Currently, we just store the value of the nodes, however, some (popular) visualization libraries make use of side-effects to render the visualization, so the variable the user is dealing with often are not the value of the chart.
Let's take matplotlib as an example, taking an example from their gallery:
import matplotlib.pyplot as plt
import numpy as np
# Data for plotting
t = np.arange(0.0, 2.0, 0.01)
s = 1 + np.sin(2 * np.pi * t)
fig, ax = plt.subplots()
ax.plot(t, s)
ax.set(xlabel='time (s)', ylabel='voltage (mV)',
title='About as simple as it gets, folks')
ax.grid()
fig.savefig("test.png")
plt.show()
Which variable should we tell the Linea user to publish
?
In order to support the DataAssetManager
based logic (saving some variable value), we would need to look into the return values of fig.savefig
and plt.show
to see what is the easiest for us to use (I dug around for 2 mi but it seems like it would take longer, e.g., the show
function traces to a few overloads that we'd need to read through to understand).
Matplotlib is known to be tricky to deal with (global variables everywhere, exemplified by the use of plt
). Vega-lite
(through Altair
) I think is much better, but still they do not have a common used function that just returns the image binary---pretty useless for the "normal" use cases.
Most visualization libraries do however offer very easy support for writing to an image file. For example in the Matplotlib case, we have fig.savefig("test.png")
, and for Altair, we have the example---notice the different file formats and implications (the JS based one we can easily render in our UI, but it's less portable than a PDF/PNG, but the latter requires some additional libraries, i.e., altair_saver
.)
import altair as alt
from vega_datasets import data
chart = alt.Chart(data.cars.url).mark_point().encode(
x='Horsepower:Q',
y='Miles_per_Gallon:Q',
color='Origin:N'
)
chart.save('chart.json')
chart.save('chart.pdf')
So maybe instead of trying to dynamically figure out how to work with each library, we just directly intercept at the file level?
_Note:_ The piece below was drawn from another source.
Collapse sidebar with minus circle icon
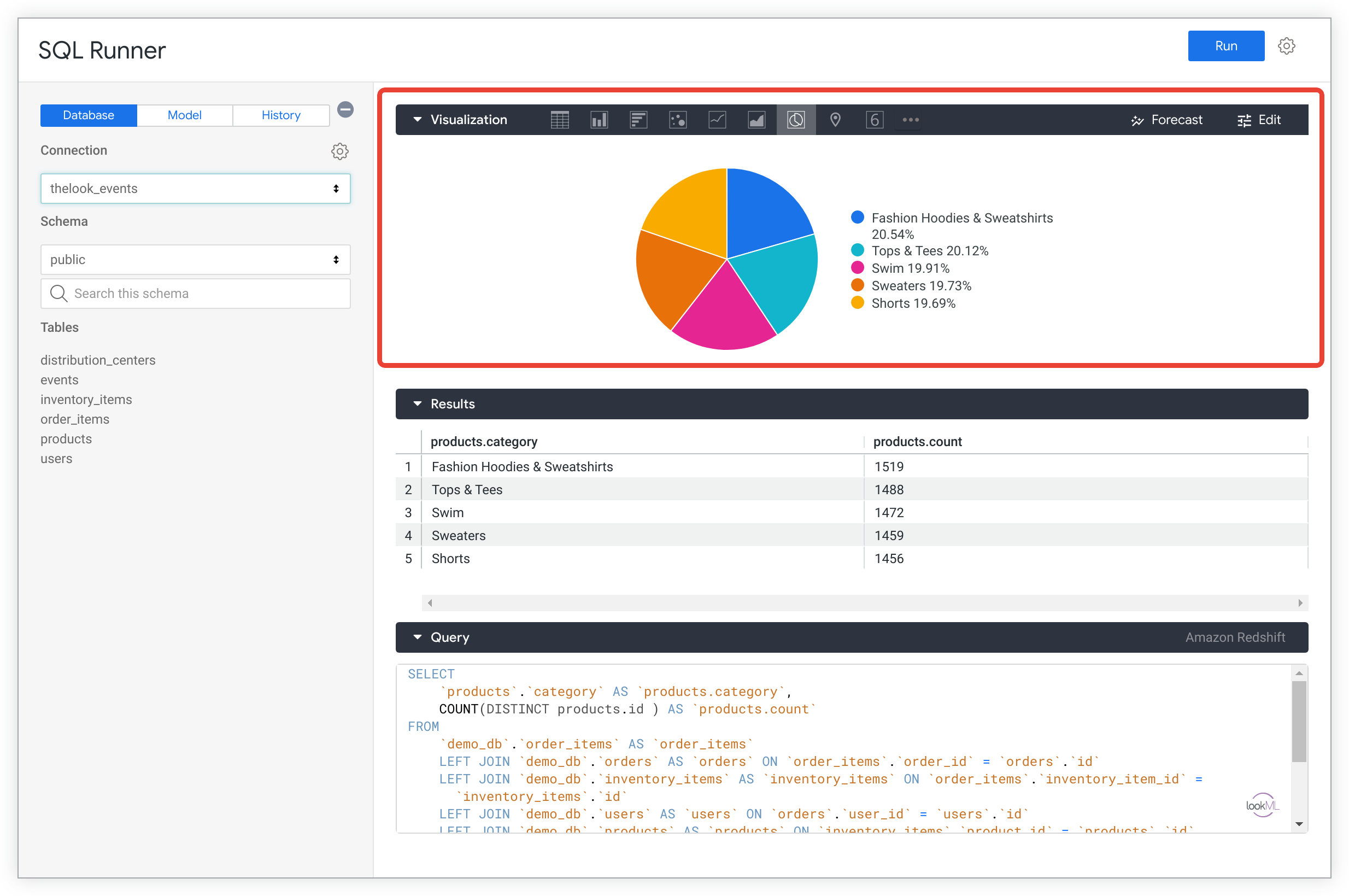Image resolution: width=1349 pixels, height=896 pixels. 345,109
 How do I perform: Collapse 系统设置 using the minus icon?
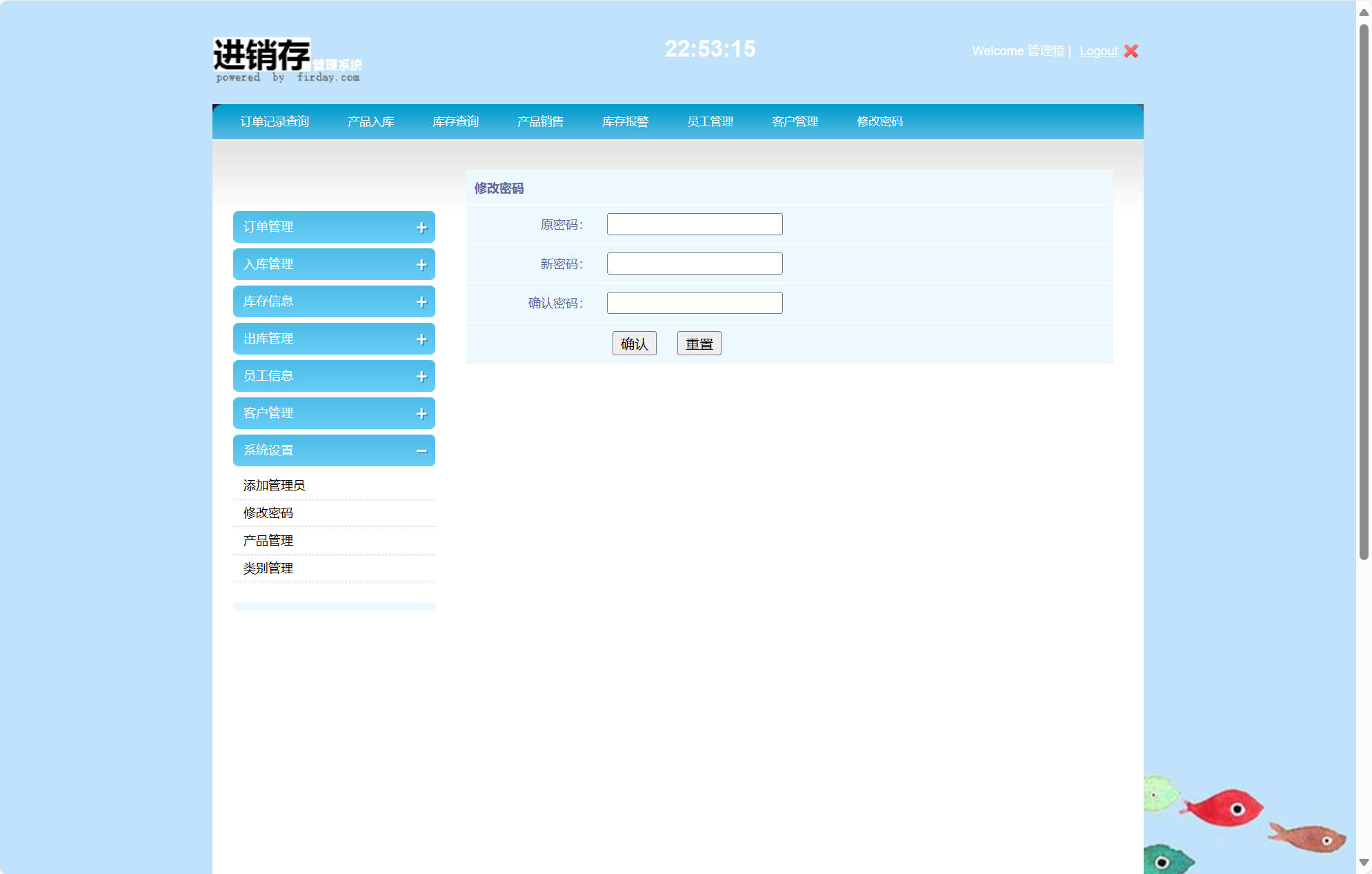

I think both the pro and con is that we rely on the user to figure out how to save, which makes Linea less magical but also less work from us (there would be more work on the DataAssetManager
still to now also work with some files rather than in memory variables).
My vote is on to let the user give us the file containing the visualization. @dorx what do you think?
If you are also onboard, then we should think about what the implication is for the lineapy.publish
API.